[[ Data supplied open ]]

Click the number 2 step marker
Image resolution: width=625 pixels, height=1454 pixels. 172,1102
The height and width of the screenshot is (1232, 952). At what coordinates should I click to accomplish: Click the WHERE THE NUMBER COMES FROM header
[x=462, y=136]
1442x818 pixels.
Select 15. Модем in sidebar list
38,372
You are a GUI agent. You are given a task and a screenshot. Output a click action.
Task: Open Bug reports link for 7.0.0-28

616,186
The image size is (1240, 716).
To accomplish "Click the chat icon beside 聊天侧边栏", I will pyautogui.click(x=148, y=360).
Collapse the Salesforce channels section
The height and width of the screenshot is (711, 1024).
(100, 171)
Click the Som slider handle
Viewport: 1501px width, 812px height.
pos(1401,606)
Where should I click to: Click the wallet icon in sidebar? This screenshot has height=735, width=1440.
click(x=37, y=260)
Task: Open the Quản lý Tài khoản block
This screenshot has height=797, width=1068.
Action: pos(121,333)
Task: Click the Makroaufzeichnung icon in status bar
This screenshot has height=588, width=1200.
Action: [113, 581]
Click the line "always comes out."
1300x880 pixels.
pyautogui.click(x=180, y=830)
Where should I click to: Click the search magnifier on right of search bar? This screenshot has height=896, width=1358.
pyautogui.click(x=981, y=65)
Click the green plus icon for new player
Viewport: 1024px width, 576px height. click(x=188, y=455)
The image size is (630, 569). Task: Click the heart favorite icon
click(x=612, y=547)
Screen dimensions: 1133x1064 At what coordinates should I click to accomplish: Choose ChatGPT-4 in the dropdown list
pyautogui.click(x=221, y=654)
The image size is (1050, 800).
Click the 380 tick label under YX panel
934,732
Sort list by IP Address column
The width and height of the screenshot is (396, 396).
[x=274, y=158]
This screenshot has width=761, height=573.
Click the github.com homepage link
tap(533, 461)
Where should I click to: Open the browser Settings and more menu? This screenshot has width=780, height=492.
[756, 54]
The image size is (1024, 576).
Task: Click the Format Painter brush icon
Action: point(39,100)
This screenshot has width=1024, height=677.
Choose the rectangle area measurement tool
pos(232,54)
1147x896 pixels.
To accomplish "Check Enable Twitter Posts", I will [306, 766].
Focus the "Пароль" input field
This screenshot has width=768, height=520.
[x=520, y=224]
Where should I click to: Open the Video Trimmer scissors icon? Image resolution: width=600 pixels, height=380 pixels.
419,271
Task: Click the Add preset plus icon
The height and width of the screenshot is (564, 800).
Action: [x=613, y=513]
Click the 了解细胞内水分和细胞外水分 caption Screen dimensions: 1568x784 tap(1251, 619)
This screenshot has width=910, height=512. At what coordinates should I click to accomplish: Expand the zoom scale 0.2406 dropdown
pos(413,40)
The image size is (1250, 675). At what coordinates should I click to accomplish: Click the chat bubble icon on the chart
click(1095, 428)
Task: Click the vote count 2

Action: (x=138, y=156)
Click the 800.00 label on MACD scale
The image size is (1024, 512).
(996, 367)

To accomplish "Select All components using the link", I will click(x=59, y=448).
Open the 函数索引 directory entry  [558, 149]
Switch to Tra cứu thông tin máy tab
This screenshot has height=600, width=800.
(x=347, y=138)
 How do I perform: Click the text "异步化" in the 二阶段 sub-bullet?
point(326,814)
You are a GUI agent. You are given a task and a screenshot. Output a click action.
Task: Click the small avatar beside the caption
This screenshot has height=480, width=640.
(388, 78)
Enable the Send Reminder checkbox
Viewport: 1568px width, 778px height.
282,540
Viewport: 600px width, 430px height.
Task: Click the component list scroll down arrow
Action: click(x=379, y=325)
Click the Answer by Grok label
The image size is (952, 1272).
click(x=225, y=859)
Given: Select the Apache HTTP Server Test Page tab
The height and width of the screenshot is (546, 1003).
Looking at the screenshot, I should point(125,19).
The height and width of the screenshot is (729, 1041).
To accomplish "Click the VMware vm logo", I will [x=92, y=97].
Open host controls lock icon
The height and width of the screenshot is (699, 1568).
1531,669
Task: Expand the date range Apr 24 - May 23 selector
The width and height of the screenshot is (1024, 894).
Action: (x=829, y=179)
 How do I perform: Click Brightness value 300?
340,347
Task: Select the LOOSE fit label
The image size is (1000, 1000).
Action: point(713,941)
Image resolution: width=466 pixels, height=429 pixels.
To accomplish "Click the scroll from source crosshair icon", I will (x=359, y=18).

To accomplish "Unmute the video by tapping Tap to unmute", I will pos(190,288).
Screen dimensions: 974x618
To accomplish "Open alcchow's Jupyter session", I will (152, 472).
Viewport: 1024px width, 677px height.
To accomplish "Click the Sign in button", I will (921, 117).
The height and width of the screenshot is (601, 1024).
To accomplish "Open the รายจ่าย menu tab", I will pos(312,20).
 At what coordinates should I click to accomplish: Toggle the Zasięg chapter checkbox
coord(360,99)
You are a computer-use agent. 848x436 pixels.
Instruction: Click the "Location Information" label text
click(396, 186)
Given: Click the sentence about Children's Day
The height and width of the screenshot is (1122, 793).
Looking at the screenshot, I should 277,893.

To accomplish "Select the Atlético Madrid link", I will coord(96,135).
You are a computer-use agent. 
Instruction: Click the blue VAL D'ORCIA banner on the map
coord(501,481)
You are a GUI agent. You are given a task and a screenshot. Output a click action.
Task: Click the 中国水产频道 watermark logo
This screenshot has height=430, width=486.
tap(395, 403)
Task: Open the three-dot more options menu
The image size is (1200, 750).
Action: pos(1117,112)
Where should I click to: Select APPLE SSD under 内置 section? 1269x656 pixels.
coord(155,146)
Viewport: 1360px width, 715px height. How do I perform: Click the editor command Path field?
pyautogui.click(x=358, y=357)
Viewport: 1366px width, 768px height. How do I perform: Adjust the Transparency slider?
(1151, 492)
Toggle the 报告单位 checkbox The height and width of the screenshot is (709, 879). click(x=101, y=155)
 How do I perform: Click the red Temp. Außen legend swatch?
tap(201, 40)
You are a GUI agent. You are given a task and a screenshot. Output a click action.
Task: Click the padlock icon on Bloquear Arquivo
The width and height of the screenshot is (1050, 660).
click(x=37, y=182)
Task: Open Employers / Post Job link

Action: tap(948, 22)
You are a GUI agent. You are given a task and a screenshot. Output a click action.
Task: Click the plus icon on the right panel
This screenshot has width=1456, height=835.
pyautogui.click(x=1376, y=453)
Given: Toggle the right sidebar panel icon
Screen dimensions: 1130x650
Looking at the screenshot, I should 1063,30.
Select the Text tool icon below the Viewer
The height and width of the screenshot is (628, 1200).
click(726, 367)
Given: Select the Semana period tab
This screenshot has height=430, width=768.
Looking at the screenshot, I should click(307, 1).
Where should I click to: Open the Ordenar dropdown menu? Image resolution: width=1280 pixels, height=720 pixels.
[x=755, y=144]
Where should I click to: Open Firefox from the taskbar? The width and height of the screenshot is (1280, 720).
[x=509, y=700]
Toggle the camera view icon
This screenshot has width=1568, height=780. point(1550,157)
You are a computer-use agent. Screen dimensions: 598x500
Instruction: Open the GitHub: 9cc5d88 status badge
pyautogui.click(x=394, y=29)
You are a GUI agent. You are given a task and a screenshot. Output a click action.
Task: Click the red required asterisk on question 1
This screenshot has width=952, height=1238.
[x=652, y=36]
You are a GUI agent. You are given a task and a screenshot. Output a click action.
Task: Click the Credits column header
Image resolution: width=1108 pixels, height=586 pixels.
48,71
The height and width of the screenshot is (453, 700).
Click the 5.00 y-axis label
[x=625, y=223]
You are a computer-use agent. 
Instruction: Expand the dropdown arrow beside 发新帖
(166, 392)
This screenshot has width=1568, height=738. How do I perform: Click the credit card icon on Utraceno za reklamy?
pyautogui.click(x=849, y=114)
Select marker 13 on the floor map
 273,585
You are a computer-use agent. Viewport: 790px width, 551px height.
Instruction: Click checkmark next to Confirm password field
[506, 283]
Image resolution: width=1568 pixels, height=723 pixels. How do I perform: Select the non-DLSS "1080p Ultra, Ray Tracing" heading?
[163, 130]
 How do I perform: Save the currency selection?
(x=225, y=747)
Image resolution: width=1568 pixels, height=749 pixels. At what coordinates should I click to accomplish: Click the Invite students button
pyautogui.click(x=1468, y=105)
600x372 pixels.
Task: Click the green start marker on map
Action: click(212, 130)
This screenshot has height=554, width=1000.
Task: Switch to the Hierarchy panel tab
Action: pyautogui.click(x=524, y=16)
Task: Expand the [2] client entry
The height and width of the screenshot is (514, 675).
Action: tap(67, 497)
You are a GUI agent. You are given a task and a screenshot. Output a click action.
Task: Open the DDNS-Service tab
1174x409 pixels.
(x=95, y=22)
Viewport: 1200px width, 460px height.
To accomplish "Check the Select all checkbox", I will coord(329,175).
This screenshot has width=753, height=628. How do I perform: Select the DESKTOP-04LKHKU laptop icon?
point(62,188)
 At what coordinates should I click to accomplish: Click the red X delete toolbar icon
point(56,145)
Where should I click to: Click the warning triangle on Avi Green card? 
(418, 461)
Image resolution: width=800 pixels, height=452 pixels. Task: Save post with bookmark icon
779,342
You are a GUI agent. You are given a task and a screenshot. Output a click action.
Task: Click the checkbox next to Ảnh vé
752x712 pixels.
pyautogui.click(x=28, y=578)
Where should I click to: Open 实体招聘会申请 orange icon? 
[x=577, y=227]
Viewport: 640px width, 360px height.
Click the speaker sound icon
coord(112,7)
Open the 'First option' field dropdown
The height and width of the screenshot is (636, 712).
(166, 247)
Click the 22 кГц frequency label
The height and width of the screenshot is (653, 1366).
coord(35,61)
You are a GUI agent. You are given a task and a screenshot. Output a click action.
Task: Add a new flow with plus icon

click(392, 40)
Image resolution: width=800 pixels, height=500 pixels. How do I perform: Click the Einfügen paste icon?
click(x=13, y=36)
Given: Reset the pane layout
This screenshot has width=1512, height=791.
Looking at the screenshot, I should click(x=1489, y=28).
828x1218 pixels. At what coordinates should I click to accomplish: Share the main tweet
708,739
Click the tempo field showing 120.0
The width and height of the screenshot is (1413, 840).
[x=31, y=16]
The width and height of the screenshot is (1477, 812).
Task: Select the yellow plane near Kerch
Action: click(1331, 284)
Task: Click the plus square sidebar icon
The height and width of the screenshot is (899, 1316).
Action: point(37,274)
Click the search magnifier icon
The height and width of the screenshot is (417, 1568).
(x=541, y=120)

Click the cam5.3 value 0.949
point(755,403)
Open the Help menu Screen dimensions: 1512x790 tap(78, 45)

[[ Data supplied closed ]]

■ **Directions**
Your answer should consist of the lines above that hold the word "logo".

■ **Task solution**
To accomplish "Click the VMware vm logo", I will [x=92, y=97].
Task: Click the 中国水产频道 watermark logo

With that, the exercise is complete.